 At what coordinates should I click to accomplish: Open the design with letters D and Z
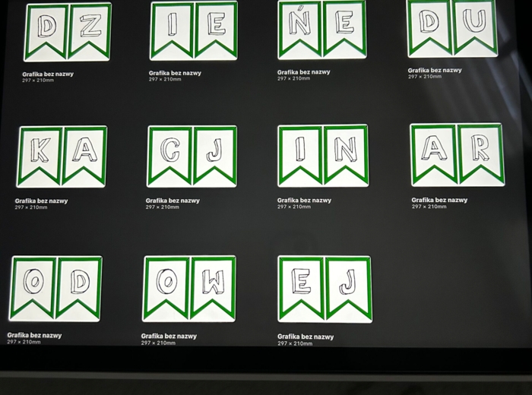click(68, 32)
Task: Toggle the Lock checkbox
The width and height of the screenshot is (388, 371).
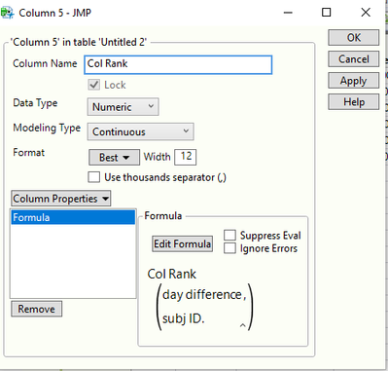Action: tap(94, 85)
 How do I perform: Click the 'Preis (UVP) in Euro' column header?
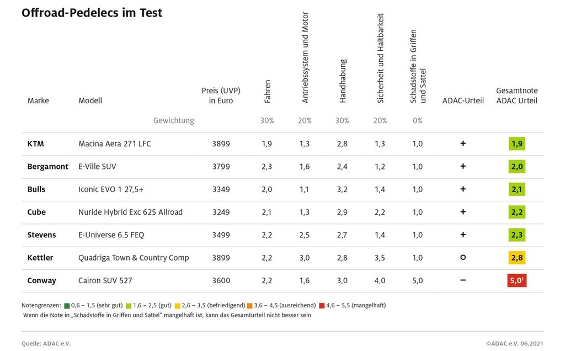(x=221, y=95)
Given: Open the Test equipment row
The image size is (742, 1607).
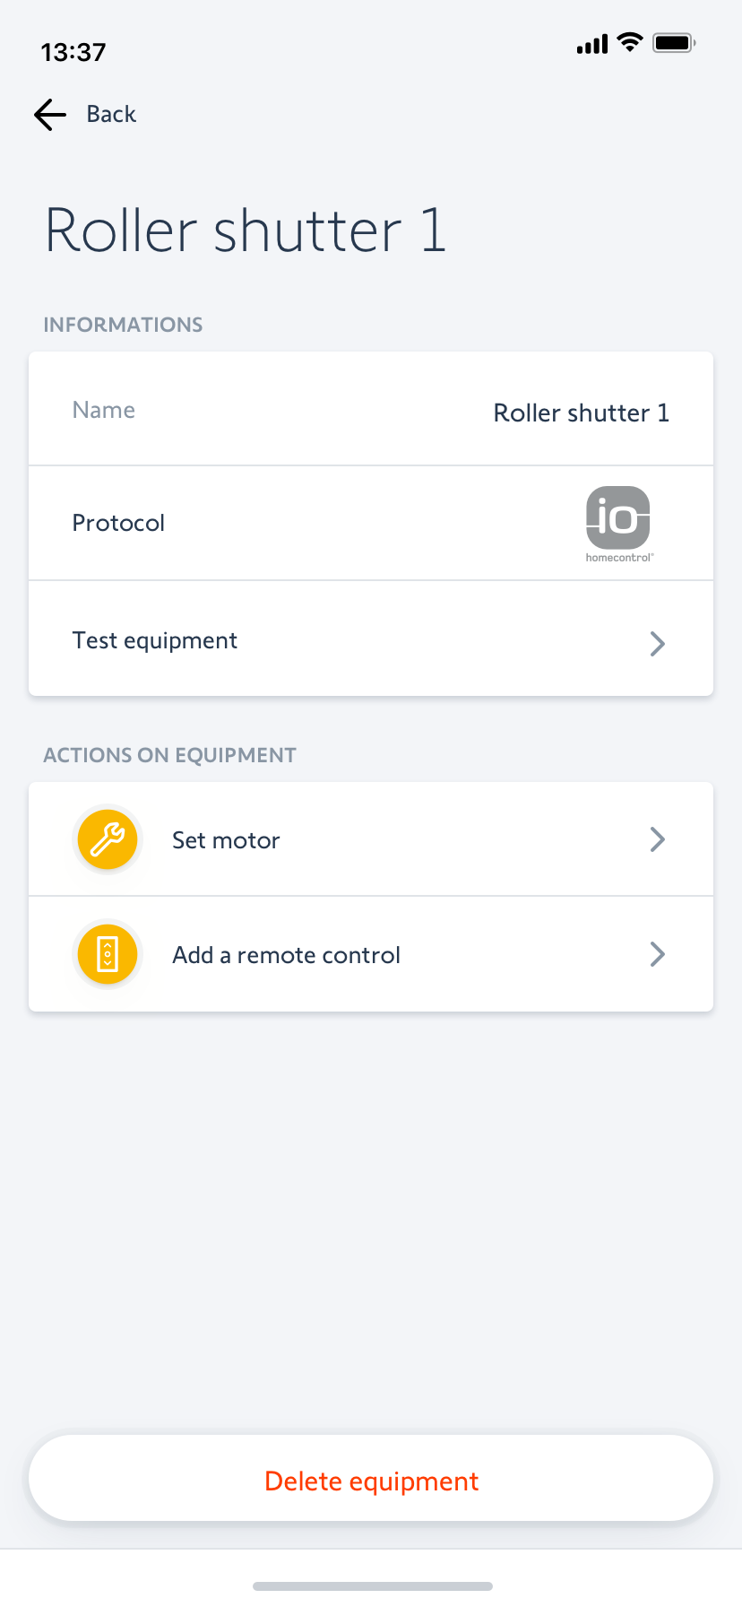Looking at the screenshot, I should pyautogui.click(x=155, y=640).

◆ **HOW TO COMPLETE THIS TASK**:
Reproduce the material in its entirety and word for word, without the pictures.

◆ **ANSWER BOX**:
 At what coordinates should I click to accomplish: Open the design with letters D and Z
click(68, 32)
Task: Toggle the Lock checkbox
The width and height of the screenshot is (388, 371).
Action: tap(94, 85)
 How do I perform: Click the 'Preis (UVP) in Euro' column header?
(x=221, y=95)
Given: Open the Test equipment row
The image size is (742, 1607).
Looking at the screenshot, I should pyautogui.click(x=155, y=640).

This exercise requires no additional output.